According to Jewish tradition, human beings can only fulfil themselves fully in relationship. Community is the place of our relationships. Furthermore, Judaism as a civilization can be experienced solely in community, can be passed on effectively only through community. Building and sustaining communities is critical to human fulfilment. As Jews we strive to create communities that manifest justice, holiness and peace.
The function of the leader, in the context of this Jewish value then is to call each individual to become more tomorrow than they were today.

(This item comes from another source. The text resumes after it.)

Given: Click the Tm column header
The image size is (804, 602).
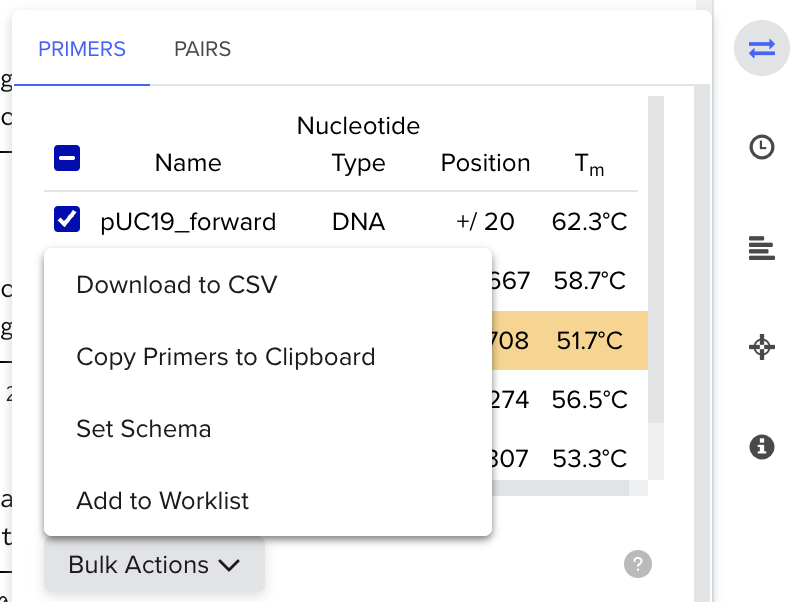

The point of that is not how the calling is to be done, with firmness or tenderness or persuasion or discipline. The point here is simply that the calling is to be done. The person who accepts a position of responsibility and milks it of its comforts but leaves the persons in a group no more spiritually stirred than when they began, is more to be criticized than the fruitless group itself. It was Eli, the father who did not correct his sinful sons, whom God indicts, not the sons alone.
The leaders of the synagogue, the rabbi and the officers of the board are to remember what they are and what they are called. What they are is clear: they are people just like everybody else in the community. They are only people who struggle and fail just like the people they lead.
There is a hassidic story that leaders may understand:
When in his 60th year after the death of the kotzker rabbi, the Gerer Rabbe accepted election as leader of the Kotzker hassidim, the rabbi said: “I should ask myself: “why have I deserved to become the leader of thousands of good people?” I Know that I am not more learned or more pious than other. the only reason why I accept the appointment is because so many good and true people have proclaimed me to be their leader. We find that a cattle-breeder in Israel during the days when the Temple stood was enjoined by our Torah (Lv 27:32) to drive newborn cattle or sheep in to an enclosure in single file. When they went to the enclosure, they were all of the same station, but when over the tenth one, the owner pronounced the words “Consecrated to the Lord” it was set aside for holier purposes. In the same fashion when the Jews pronounce some to be holier than their fellows they become in truth consecrated persons.”
Once chosen, it is their weaknesses itself that becomes the anchor, the insight, the humility, and the gift of a leader, a rabbi, a parent a teacher or a director, but only if they themselves embrace it. It is a lesson for leaders everywhere who either fear to lead because they know their own weaknesses or who lead defensively because they fear that other know their weaknesses. It is a lesson for parents who remember their own troubles as children. It is a lesson for husbands and wives who cannot own their weaknesses that plague their marriage. We must each strive for the ideal and we must encourage others to strive with us, not because we ourselves are not weak but because knowing our own weaknesses and admitting them we can with great confidence teach trust in the God who watches with patience our puny efforts and our foolish failures.